One-parameter subgroups and Lie bracket Suppose that $G$ is a Lie group. It is easy to prove that given $X \in Lie(G)$ there exists a unique one-parameter subgroup $\phi_X : \mathbb{R} \to G$ such that $\dot{\phi}(0)=X$. My question is: given $X,Y \in Lie(G)$, is it possible to describe the one-parameter subgroup $\phi_{[X,Y]}$ in function of $\phi_X$ and $\phi_Y$?

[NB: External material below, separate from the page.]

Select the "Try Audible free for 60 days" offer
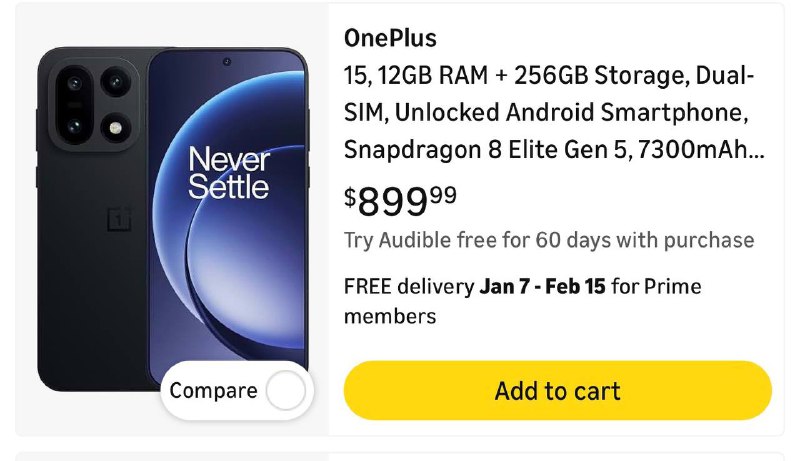Image resolution: width=800 pixels, height=461 pixels. click(x=548, y=240)
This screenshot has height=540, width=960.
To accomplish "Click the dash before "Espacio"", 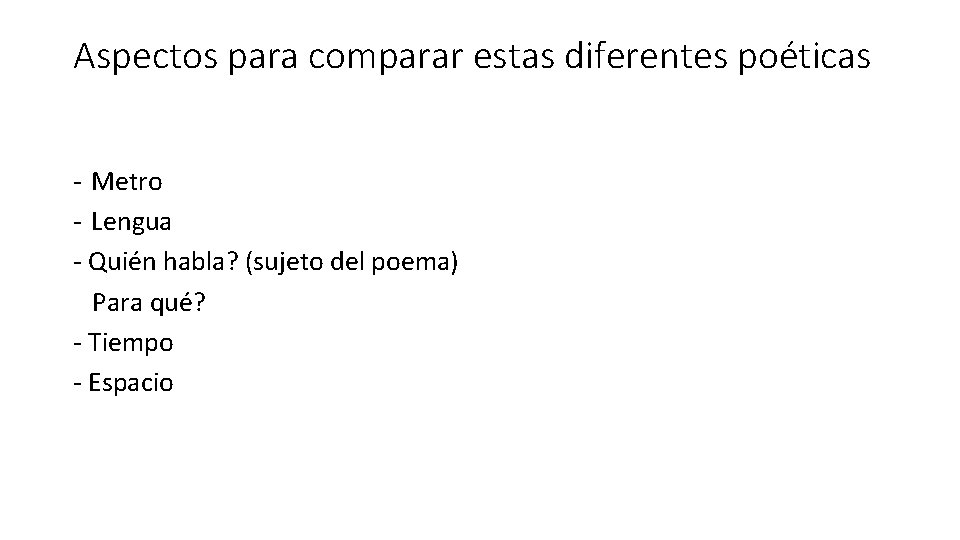I will (78, 383).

 A: Naturally, $\dot{\phi}_{[X,Y]}(0)(f) = [X,Y](f)$ where $f$ is a smooth function. Then 
$$[X,Y](f) = X(Y(f))-Y(X(f)) = X( \dot{\phi}_Y(0)(f)) - Y( \dot{\phi}_X(0)(f))$$
Or, more to the point, $\dot{\phi}_{[X,Y]}(0) = [\dot{\phi}_X(0),\dot{\phi}_Y(0)] $. More can be said if we think harder about flows along $X$ and $Y$ with respect to parameters $t$ and $s$. I'll say more a bit later.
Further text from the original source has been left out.